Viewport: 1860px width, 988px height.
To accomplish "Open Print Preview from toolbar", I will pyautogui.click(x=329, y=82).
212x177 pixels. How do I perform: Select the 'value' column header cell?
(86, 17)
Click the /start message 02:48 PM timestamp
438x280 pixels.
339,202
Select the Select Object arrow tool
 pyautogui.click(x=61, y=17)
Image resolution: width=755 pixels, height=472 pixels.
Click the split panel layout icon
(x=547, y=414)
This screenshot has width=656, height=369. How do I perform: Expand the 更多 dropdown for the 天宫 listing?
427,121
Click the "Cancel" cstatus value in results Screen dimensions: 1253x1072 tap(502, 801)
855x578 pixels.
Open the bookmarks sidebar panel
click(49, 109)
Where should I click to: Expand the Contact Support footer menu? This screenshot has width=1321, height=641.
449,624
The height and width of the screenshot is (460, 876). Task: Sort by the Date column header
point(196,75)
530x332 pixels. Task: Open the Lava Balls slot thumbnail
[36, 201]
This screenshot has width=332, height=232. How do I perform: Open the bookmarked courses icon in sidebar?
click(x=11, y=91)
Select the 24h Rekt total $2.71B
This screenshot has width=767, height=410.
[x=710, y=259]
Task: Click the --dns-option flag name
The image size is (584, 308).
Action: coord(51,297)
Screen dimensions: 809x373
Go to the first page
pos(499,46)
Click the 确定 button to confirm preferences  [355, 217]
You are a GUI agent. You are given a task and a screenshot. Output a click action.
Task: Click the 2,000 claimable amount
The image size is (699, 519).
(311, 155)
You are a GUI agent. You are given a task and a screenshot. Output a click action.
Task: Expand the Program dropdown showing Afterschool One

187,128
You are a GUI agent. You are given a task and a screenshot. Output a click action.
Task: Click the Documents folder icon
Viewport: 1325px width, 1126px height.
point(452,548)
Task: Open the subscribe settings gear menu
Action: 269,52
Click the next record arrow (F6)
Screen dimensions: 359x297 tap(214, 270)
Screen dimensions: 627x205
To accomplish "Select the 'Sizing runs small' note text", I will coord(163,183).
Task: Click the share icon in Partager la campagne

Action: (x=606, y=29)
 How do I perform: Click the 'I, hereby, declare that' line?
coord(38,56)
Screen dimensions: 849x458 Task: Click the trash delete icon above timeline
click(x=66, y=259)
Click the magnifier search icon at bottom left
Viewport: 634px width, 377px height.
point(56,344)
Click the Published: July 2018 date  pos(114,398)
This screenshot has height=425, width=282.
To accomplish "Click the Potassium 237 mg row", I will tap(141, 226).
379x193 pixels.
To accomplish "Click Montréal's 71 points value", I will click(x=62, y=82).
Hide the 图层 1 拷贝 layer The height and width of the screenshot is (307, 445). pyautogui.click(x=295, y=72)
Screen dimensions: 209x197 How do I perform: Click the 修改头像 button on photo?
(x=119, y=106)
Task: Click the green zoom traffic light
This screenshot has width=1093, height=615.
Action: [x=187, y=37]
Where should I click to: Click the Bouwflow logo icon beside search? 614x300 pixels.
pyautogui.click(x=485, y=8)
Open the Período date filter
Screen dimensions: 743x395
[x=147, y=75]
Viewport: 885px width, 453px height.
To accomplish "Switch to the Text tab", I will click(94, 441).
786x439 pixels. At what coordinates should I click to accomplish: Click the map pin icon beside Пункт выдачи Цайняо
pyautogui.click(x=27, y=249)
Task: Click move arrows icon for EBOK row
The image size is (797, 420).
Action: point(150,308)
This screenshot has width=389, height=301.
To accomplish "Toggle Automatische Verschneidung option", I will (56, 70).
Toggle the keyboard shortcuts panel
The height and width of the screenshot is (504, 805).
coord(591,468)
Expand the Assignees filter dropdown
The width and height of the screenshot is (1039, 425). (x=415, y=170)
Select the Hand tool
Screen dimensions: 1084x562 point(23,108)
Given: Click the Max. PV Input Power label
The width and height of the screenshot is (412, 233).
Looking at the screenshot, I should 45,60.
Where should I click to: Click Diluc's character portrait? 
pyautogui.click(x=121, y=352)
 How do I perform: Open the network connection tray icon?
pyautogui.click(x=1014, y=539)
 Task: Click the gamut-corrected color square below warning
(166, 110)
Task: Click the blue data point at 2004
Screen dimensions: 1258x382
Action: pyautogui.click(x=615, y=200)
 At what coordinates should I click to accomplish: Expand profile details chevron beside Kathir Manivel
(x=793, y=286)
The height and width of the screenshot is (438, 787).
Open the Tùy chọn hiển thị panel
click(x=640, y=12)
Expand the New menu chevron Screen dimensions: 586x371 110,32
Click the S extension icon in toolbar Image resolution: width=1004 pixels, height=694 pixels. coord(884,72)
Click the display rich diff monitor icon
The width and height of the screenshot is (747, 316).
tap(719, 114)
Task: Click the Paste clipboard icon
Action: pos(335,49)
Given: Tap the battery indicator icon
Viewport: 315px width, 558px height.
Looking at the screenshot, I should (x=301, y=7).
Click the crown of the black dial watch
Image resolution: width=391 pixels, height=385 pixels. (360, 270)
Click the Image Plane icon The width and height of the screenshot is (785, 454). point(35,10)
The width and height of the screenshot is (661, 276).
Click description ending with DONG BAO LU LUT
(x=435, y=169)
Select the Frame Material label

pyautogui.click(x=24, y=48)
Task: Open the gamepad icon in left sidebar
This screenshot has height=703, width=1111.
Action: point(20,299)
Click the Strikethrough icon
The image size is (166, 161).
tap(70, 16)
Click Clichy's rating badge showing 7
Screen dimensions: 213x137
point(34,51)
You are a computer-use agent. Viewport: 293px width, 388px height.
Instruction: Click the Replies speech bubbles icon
================================
◆ **YOUR INSTRUCTIONS**
Among the lines of the data, identify those with the word "will". Copy each of them.

◆ **SOLUTION**
To accomplish "Open Print Preview from toolbar", I will pyautogui.click(x=329, y=82).
To accomplish "Select the 'Sizing runs small' note text", I will coord(163,183).
To accomplish "Click the Potassium 237 mg row", I will tap(141, 226).
To accomplish "Click Montréal's 71 points value", I will click(x=62, y=82).
To accomplish "Switch to the Text tab", I will click(94, 441).
To accomplish "Toggle Automatische Verschneidung option", I will (56, 70).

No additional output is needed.